What you have to do:
Continue the article below about Omron's new blood pressure monitors, starting after its final sentence.

Getting your blood pressure checked has long been a staple of your average doctor's visit. But Omron Healthcare wants people to know their blood pressure without having to trudge to the clinic. The company, known for its commercial BPM monitors, has two new devices its showing off at CES, which look much sexier than other comparable products.
The two new devices, dubbed "Project Zero" monitors, can take measurements without a doctor's oversight. One is your standard upper arm blood pressure monitor, that shows your results on a tiny display screen. But the more impressive product is a new wrist blood pressure monitor. These types of devices aren't new, but Omron's black tiny wearable looks more like your standard smartwatch than a bulky medical device.
Omron's devices aren't your average pseudo-science wearables
Typically, measuring blood pressure from the wrist is tricky; your arm has to be in the right position in order to get an accurate reading. It's why most doctors recommend taking measurements from the upper arm instead. But Omron says it has an easy fix for that. Sensors in the wrist device figure out how you're holding your arm, and alert you to move it. Once your arm is at heart level — the right position for blood pressure measurements — the gadget gets to analyzing.

Data extracts:
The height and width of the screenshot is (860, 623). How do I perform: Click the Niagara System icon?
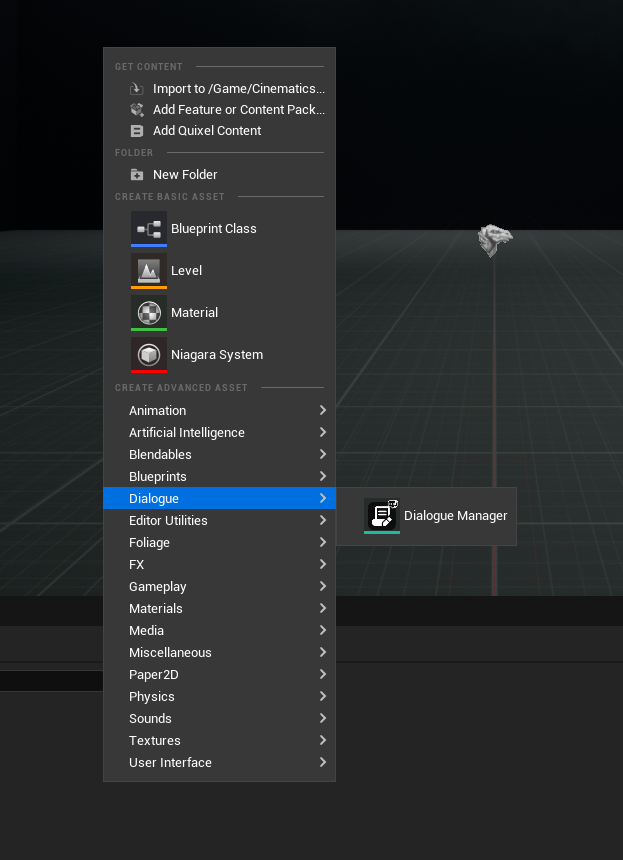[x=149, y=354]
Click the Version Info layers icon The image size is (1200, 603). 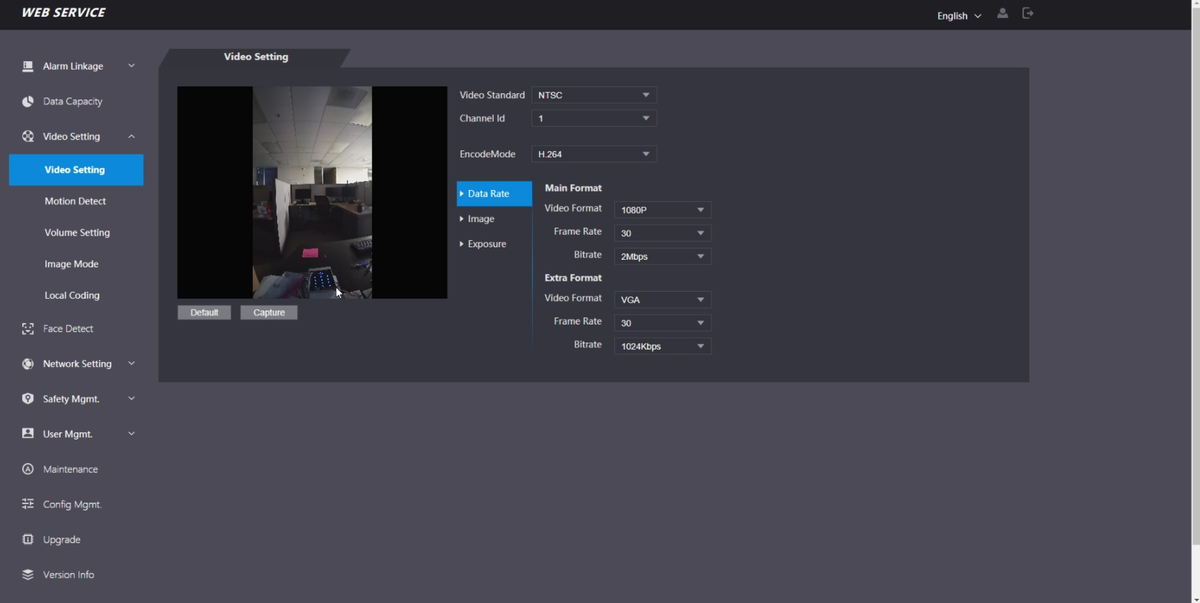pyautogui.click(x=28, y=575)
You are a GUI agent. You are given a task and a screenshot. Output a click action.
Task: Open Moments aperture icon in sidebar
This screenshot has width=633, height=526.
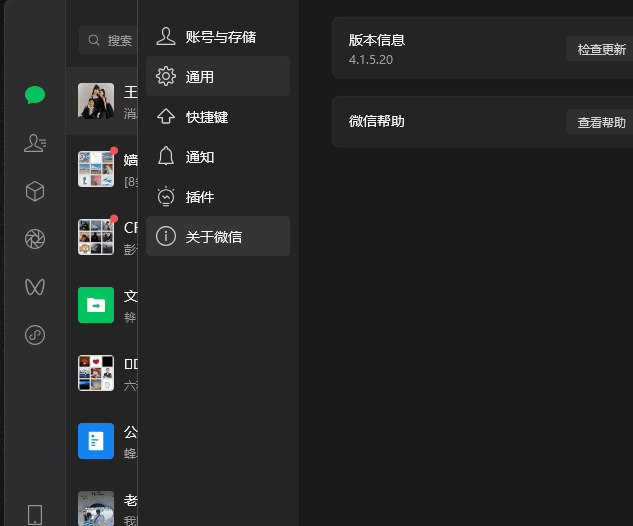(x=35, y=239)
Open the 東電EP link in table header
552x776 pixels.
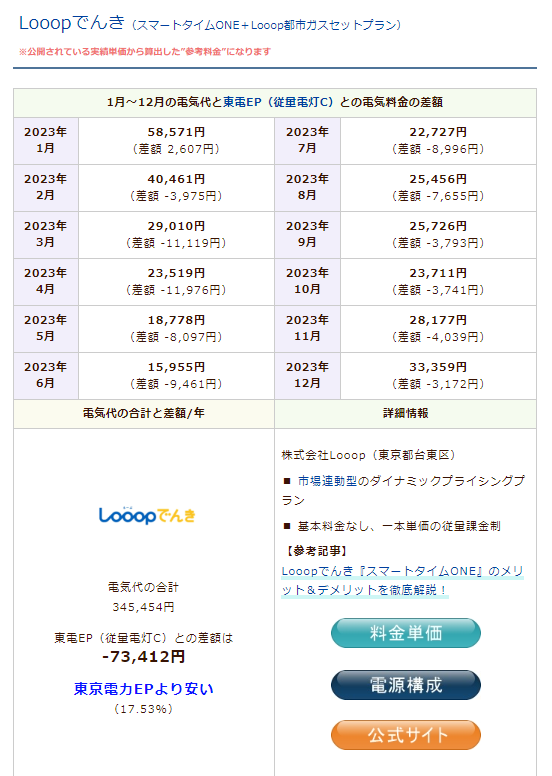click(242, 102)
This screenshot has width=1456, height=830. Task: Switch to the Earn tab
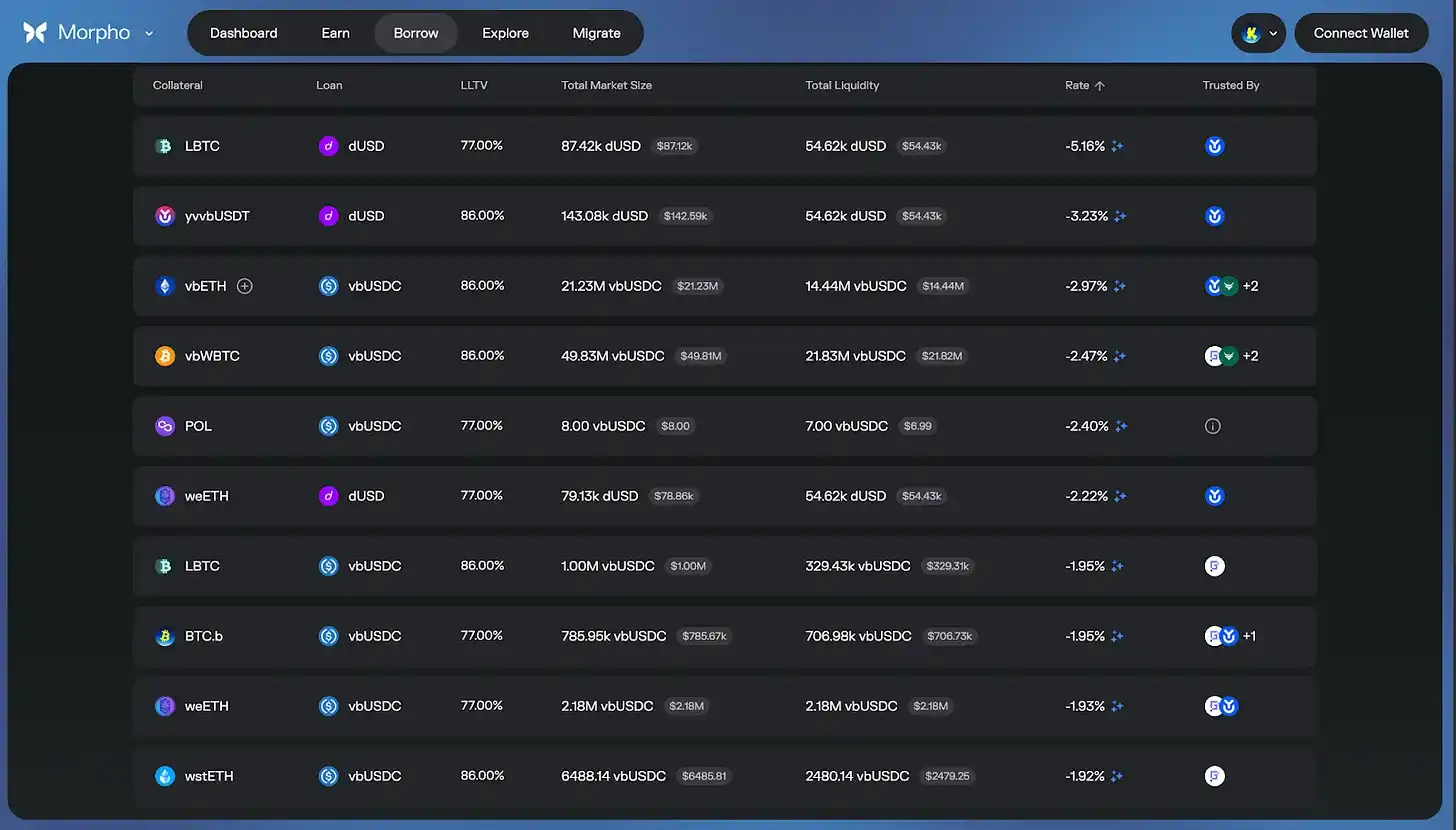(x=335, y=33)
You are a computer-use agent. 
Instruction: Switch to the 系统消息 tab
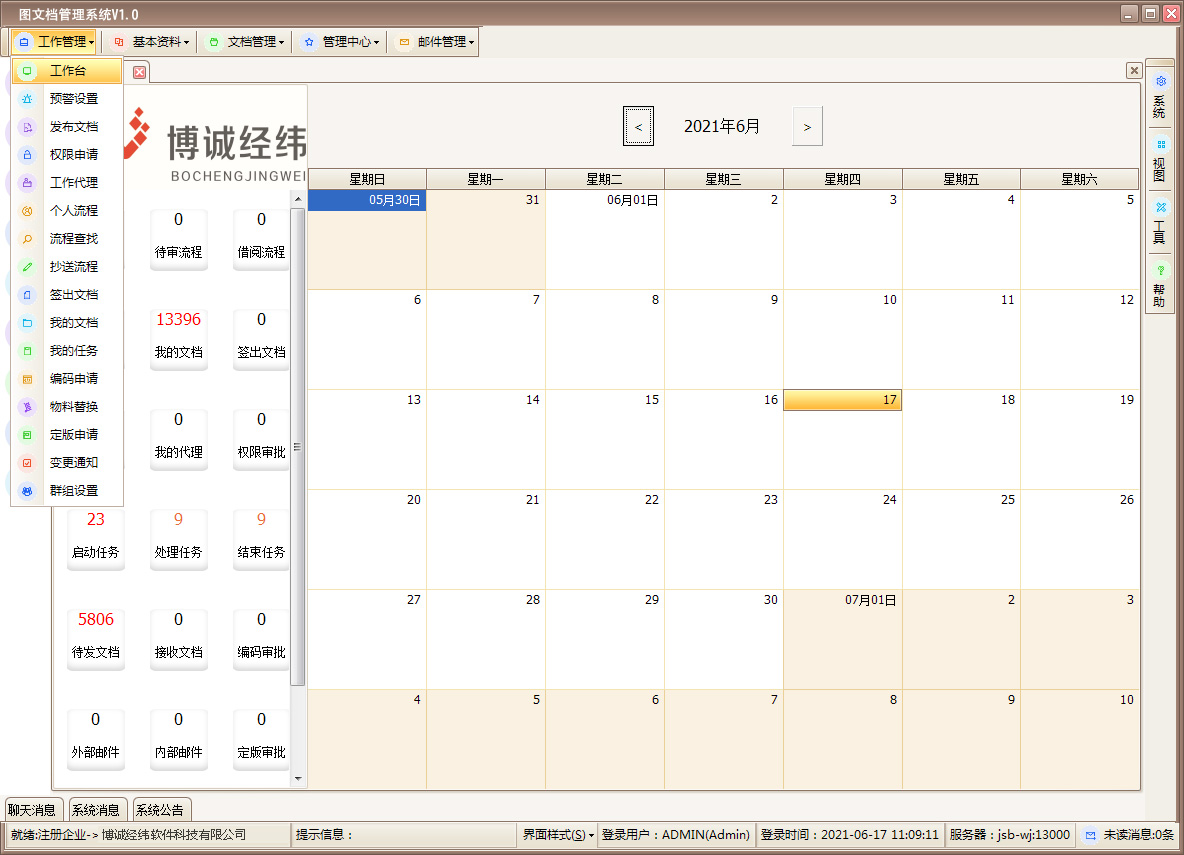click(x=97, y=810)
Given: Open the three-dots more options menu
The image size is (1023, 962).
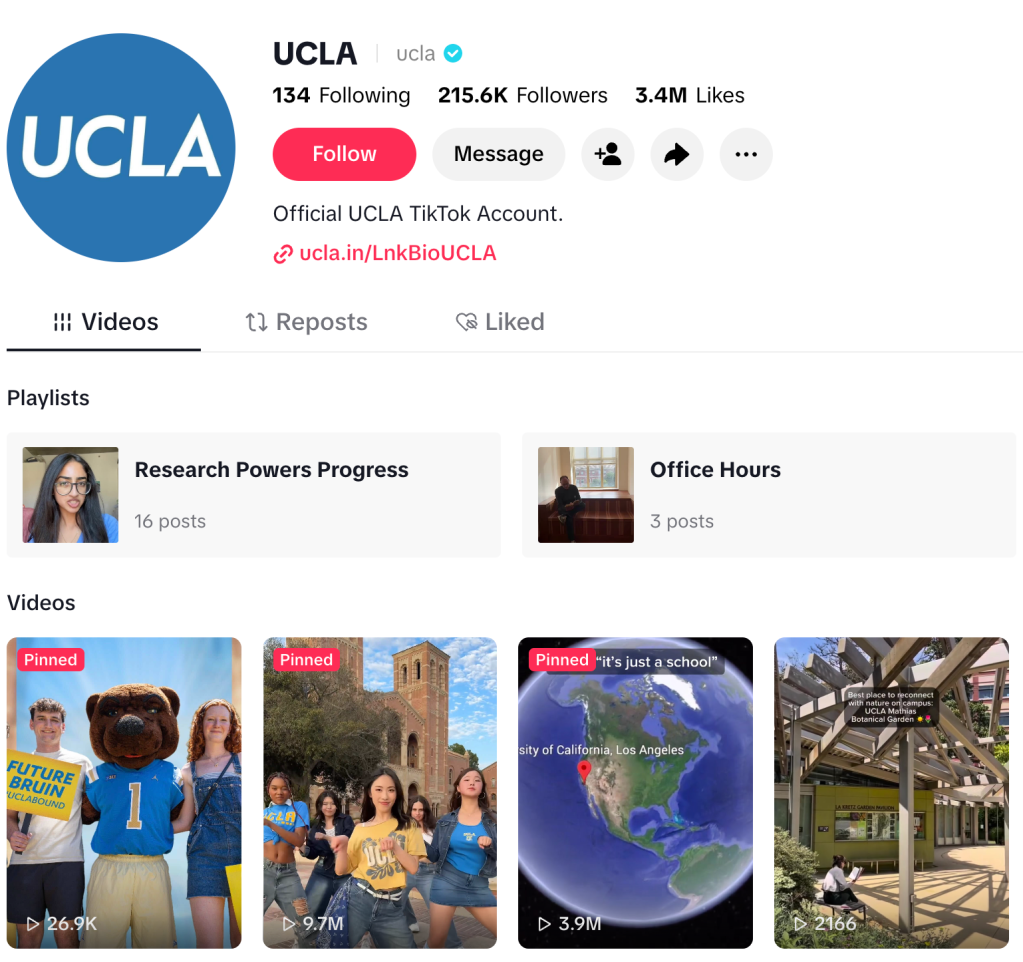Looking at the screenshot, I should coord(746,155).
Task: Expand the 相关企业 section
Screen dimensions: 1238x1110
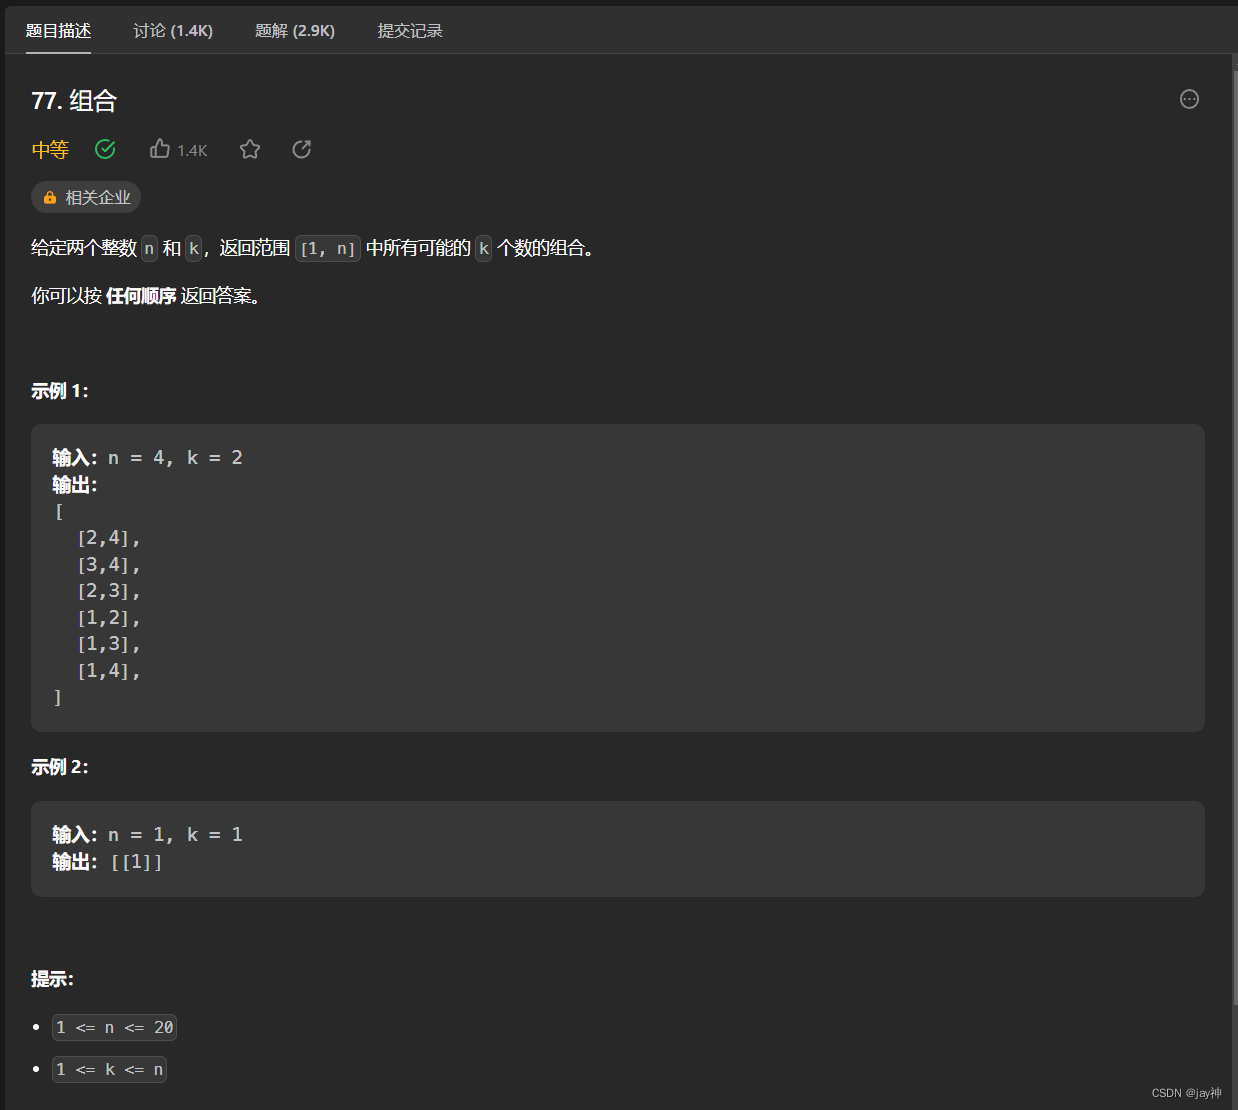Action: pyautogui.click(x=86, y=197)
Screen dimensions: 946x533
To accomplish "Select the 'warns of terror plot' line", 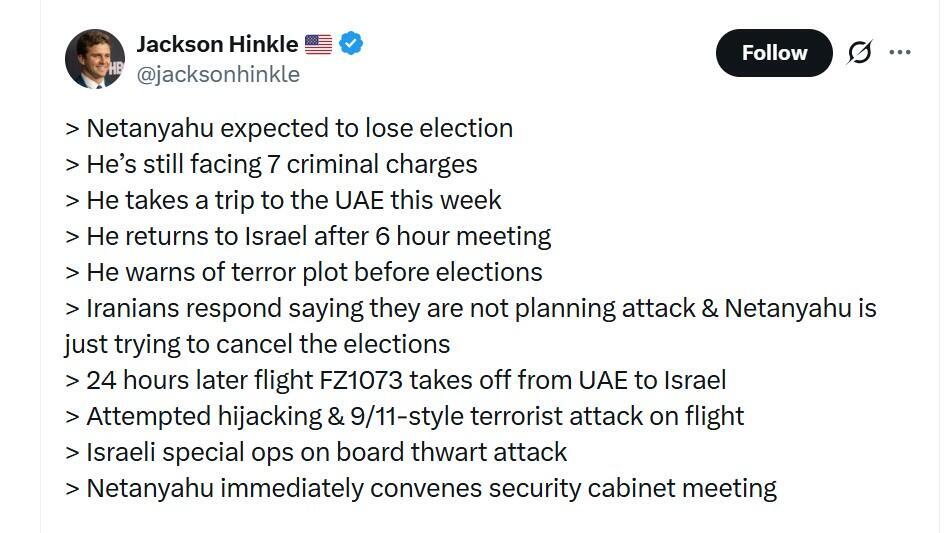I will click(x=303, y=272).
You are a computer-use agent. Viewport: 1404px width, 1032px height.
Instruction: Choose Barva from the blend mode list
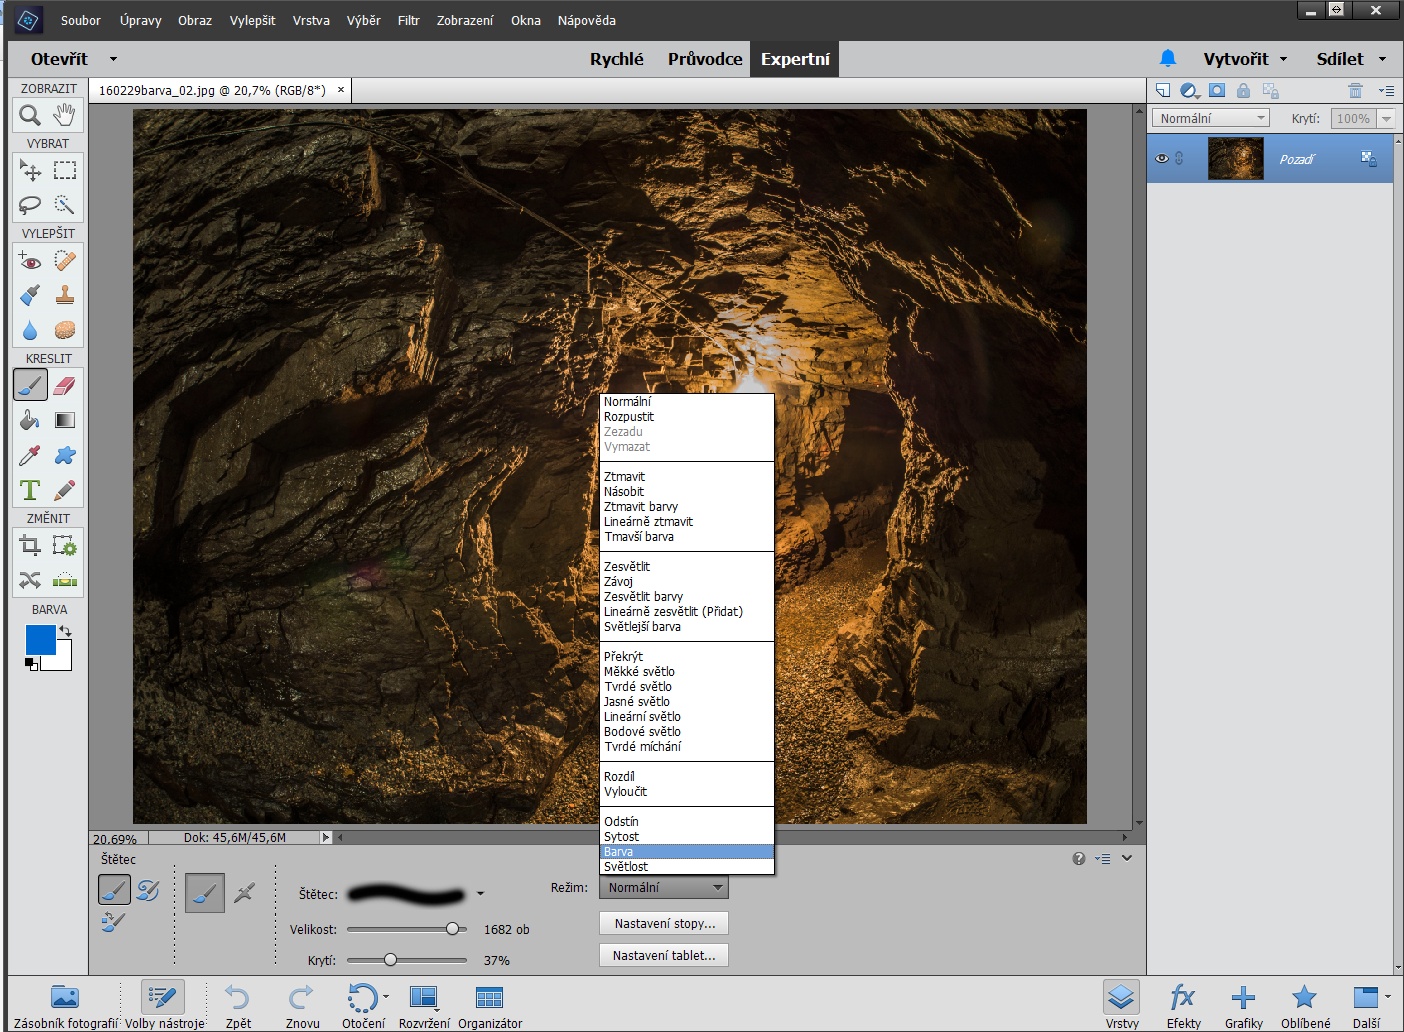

Task answer:
Omron's devices aren't your average pseudo-science wearables. They're FDA-approved products that have been validated through peer-reviewed research. These new devices haven't received regulatory clearance just yet, but Omron claims they meet the gold standards for accuracy in blood pressure monitoring. Such products could be useful tools for people to use at home, letting them know if they're at risk for hypertension — a condition that affects one out of three American adults. The Project Zero devices should be ready for sale sometime in late 2016 and will cost around $200.